- Developer: Binary Design
- Publisher: Bulldog Software
- Designer: John Pickford
- Artist: Ste Pickford
- Platforms: Amiga, Amstrad CPC, Atari 8-bit, Commodore 64, MS-DOS, MSX, ZX Spectrum
- Release: 1987
- Genre: Adventure
- Mode: Single-player

= Feud (video game) =

1987 video game

Feud is an adventure game designed by John Pickford for Binary Design and published in 1987 as the first game under the Bulldog Software label of Mastertronic. Versions were released for the Amiga, Amstrad CPC, Atari 8-bit computers, Commodore 64, MS-DOS, MSX, and ZX Spectrum. The player takes on the role of the sorcerer Learic, and must fight his evil brother Leanoric.

==Gameplay==

Learic (in white robe) and Leanoric finally meet (Atari 8-bit screenshot)

In Feud, the players control Learic who has to fight against his evil brother Leanoric. To achieve the objective, the player must collect many herbs scattered across the map and mix them in a cauldron to make offensive and defensive spells. The spells vary from fireballs and lightning to invisibility and even turning peaceful villagers into zombies. A compass indicates Leanoric's location. Several of the herbs are found in a garden, tended by a gardener. The gardener, though slow-moving, is also able to inflict damage on Learic.

_Task to carry out_:
Duplicate the passage of the Feud video game text starting at "Feud is an adventure" and ending at "fight his evil brother Leanoric.".

_Source excerpt_:
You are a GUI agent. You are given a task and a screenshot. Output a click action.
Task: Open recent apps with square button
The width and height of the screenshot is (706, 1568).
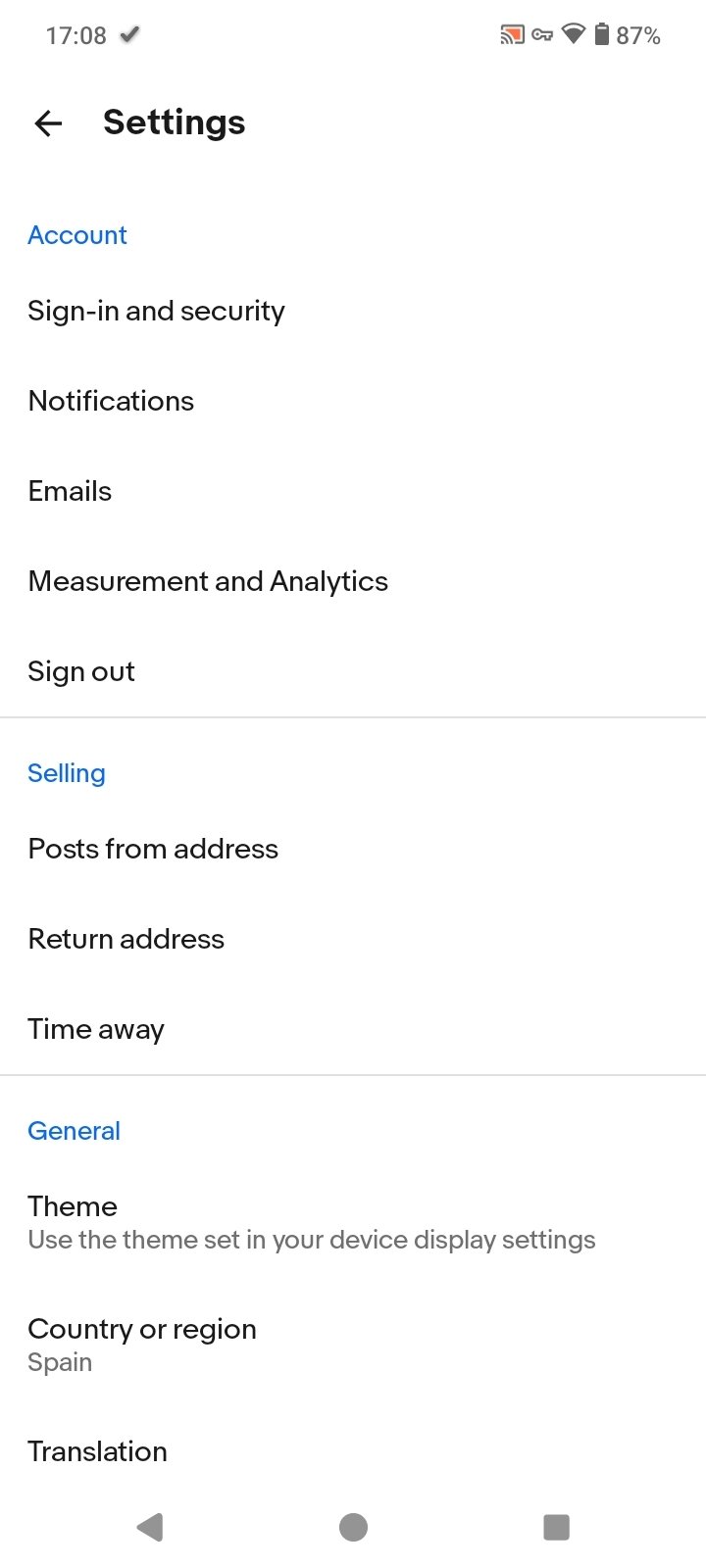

_Correct response_:
Feud is an adventure game designed by John Pickford for Binary Design and published in 1987 as the first game under the Bulldog Software label of Mastertronic. Versions were released for the Amiga, Amstrad CPC, Atari 8-bit computers, Commodore 64, MS-DOS, MSX, and ZX Spectrum. The player takes on the role of the sorcerer Learic, and must fight his evil brother Leanoric.